Data communities need to come before data catalogues
Barely a week goes by without a tweet calling for a data catalogue for the UK’s energy data. 20 years working in the energy industry, having experienced a number of similar initiatives attempting to catalogue the data held by my own employers, mean that my response to these latest calls is a mix of scepticism and sadness.
To be clear, I would love a good data catalogue. There is a lot of energy data out there, from many different sources, of varying quality. Consumption and generation data, weather data, flow data, price data, all at different locations and timescales. It is incredibly hard work for an industry newcomer to keep track of the meaning of different fields, let alone their limitations.

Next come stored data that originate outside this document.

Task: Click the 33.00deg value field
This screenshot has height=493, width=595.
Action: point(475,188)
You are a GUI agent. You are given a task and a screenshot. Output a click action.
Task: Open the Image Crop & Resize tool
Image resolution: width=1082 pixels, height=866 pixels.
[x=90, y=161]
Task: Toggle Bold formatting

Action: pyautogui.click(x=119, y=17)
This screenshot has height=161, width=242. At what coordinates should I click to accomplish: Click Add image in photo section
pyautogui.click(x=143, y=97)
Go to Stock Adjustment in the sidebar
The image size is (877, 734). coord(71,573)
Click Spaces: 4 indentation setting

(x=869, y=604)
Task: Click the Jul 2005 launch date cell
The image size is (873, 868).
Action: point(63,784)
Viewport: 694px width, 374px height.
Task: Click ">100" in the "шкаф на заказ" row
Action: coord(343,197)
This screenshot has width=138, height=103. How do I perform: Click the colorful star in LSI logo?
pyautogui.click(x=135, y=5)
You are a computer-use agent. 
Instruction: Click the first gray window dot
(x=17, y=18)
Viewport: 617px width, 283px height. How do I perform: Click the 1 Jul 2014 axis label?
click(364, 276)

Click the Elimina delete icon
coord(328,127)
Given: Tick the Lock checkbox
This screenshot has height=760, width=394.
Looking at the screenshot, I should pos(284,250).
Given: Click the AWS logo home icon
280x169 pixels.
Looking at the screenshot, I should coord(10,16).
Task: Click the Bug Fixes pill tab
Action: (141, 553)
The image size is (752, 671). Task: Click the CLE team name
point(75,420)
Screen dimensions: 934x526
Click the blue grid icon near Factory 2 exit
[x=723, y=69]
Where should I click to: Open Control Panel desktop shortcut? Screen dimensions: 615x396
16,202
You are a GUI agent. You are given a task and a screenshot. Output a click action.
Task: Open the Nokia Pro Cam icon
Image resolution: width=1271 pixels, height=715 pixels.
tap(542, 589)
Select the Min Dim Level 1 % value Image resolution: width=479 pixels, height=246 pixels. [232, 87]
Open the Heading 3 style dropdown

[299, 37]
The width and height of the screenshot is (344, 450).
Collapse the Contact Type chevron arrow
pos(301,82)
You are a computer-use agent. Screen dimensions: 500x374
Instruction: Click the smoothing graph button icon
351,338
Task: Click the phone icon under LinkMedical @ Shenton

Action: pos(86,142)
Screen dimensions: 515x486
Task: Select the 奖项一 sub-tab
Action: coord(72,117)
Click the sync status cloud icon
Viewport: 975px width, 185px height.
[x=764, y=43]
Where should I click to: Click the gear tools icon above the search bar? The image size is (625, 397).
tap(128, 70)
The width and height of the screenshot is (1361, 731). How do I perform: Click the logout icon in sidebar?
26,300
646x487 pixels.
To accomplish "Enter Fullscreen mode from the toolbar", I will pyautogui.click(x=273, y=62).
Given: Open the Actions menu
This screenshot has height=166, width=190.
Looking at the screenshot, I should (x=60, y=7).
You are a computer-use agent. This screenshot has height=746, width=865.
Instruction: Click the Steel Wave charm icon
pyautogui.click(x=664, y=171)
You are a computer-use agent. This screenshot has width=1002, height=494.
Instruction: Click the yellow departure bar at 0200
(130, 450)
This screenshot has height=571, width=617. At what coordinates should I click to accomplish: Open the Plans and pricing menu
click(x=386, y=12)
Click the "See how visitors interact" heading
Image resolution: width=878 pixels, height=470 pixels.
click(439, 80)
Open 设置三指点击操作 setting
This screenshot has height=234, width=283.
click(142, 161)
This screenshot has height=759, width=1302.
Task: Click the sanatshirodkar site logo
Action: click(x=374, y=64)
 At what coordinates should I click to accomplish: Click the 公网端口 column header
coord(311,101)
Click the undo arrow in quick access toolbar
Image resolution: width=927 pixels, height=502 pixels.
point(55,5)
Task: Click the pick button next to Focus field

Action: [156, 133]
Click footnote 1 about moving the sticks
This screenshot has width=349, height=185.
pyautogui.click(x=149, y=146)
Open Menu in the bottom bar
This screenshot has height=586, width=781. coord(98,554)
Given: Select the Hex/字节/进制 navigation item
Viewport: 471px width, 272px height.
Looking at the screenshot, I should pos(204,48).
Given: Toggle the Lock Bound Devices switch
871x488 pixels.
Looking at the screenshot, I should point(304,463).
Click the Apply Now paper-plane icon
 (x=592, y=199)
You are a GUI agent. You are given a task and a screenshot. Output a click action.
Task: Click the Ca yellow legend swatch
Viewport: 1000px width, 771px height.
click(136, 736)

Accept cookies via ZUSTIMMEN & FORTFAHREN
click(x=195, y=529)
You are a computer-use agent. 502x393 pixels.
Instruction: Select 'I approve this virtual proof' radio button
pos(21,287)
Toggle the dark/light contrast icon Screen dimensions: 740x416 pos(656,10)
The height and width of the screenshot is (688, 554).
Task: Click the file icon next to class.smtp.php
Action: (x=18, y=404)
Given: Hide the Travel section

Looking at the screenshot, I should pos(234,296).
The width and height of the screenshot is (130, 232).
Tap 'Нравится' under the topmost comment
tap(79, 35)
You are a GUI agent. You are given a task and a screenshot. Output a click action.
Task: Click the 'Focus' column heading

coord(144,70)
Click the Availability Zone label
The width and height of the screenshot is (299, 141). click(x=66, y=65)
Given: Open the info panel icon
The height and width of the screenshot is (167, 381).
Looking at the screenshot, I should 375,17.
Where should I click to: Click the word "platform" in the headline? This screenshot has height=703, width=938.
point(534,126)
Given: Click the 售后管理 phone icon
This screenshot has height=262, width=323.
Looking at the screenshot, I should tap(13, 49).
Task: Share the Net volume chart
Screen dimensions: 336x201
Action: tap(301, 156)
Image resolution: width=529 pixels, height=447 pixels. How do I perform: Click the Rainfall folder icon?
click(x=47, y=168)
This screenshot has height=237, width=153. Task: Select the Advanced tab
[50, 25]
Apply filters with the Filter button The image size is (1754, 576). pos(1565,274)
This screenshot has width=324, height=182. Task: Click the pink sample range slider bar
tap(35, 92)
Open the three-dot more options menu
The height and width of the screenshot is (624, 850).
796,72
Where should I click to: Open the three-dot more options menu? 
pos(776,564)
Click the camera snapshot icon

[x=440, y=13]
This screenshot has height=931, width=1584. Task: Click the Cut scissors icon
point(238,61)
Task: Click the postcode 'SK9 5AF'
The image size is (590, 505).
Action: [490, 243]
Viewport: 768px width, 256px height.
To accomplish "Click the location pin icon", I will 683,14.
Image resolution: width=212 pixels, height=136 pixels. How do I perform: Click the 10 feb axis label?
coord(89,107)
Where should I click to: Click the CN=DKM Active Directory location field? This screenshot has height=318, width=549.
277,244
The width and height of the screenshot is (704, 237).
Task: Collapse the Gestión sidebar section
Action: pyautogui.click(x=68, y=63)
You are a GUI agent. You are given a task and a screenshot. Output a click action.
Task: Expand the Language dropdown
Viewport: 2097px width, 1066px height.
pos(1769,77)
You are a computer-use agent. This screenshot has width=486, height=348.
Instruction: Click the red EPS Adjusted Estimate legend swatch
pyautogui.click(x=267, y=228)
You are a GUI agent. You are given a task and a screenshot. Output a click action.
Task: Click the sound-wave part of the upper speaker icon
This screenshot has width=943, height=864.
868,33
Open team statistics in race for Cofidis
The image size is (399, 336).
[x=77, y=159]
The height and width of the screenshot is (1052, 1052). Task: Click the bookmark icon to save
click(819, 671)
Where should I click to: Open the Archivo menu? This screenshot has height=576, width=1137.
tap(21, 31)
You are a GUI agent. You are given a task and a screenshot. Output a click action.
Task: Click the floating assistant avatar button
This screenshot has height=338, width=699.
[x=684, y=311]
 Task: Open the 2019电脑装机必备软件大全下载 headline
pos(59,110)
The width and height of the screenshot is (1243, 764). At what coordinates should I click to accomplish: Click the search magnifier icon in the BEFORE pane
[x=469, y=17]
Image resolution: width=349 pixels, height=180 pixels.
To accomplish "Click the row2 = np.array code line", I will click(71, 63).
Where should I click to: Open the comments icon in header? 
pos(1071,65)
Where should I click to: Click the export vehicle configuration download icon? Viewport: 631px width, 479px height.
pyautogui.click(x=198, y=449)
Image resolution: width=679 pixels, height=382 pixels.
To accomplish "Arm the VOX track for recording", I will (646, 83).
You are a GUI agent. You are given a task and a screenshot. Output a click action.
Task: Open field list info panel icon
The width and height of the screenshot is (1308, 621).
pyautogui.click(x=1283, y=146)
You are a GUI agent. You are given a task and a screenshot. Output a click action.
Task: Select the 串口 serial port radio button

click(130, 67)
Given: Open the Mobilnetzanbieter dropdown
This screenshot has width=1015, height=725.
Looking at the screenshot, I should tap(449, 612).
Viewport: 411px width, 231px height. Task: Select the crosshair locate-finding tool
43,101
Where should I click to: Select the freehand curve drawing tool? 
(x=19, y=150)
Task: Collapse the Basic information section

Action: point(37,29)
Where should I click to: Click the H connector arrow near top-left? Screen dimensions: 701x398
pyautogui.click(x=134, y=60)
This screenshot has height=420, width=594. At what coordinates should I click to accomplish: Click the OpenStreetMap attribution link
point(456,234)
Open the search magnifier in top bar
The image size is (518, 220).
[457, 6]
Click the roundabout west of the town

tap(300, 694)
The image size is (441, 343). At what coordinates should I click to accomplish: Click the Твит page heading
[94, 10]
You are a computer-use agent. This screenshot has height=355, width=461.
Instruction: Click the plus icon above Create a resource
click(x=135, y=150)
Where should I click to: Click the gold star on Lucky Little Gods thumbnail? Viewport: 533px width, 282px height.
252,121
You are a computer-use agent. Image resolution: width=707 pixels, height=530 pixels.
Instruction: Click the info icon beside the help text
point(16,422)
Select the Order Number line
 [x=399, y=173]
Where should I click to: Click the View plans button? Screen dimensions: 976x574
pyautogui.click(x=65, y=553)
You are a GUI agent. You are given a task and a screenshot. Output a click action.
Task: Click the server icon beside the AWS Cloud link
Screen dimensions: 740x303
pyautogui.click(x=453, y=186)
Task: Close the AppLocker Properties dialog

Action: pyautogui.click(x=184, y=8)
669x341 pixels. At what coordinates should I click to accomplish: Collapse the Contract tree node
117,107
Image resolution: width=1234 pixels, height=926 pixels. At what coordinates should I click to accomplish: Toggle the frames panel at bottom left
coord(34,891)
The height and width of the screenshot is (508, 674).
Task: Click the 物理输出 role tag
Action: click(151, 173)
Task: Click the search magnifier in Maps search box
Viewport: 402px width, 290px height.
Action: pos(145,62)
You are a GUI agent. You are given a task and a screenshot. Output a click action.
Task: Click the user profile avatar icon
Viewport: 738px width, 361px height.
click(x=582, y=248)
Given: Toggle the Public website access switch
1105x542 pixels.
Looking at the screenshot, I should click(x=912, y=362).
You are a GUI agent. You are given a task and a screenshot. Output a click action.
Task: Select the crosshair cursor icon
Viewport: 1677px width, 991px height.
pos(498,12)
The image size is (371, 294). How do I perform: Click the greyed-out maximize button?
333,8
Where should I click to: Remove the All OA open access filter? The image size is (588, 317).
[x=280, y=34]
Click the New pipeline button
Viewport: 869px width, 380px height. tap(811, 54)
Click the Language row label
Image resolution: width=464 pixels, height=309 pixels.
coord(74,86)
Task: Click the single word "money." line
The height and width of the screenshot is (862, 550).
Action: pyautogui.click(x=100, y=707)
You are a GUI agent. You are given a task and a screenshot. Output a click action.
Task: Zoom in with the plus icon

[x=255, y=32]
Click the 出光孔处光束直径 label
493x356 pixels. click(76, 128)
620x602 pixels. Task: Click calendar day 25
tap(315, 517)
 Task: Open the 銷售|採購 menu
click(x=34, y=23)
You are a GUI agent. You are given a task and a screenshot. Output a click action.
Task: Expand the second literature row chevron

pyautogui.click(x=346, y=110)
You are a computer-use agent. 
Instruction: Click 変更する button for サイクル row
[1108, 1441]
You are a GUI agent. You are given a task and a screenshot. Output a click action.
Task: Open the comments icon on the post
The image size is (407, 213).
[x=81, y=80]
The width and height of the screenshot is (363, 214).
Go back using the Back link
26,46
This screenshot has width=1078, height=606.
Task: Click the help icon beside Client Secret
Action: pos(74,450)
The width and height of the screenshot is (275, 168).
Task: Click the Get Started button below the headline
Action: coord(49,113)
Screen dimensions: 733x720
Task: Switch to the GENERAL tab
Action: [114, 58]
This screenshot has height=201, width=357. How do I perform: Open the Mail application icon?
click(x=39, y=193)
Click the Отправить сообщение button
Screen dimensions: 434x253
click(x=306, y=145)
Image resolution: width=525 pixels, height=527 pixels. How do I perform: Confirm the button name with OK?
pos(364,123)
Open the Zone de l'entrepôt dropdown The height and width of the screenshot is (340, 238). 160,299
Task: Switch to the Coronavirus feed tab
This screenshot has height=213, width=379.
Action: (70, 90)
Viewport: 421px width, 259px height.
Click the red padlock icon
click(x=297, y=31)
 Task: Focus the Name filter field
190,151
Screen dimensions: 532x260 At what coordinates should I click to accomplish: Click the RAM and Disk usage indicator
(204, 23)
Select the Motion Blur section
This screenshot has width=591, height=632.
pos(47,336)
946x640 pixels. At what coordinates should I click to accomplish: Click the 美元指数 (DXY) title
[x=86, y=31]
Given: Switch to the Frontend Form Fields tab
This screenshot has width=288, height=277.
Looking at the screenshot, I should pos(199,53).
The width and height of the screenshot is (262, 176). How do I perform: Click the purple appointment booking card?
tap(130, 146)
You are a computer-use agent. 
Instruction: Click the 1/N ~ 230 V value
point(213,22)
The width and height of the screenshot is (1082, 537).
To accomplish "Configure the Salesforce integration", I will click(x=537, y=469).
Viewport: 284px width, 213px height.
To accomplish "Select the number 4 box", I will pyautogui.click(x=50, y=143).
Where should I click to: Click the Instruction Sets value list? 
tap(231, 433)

My worry is that I’m not sure that we can create a data catalogue that can meet all these needs. Much of the meaning of energy data is derived from context, which is much harder to document succinctly, but crucial if the data isn’t to be misused. A couple of examples might help illustrate this:
- National Grid publish solar generation data, but what sites are excluded? Is it transmission/distribution loss adjusted? To what extent is it modelled vs measured? To what extent to these factors matter for an individual user, depending on what they are doing with the data? Will the importance of factors change over time?
- BMRS publish much of their data by settlement day and half hourly settlement period. But how do these settlement periods handle the clock change? When the clocks move forward, will they skip settlement periods 3 and 4, or will they skip periods 47 and 48?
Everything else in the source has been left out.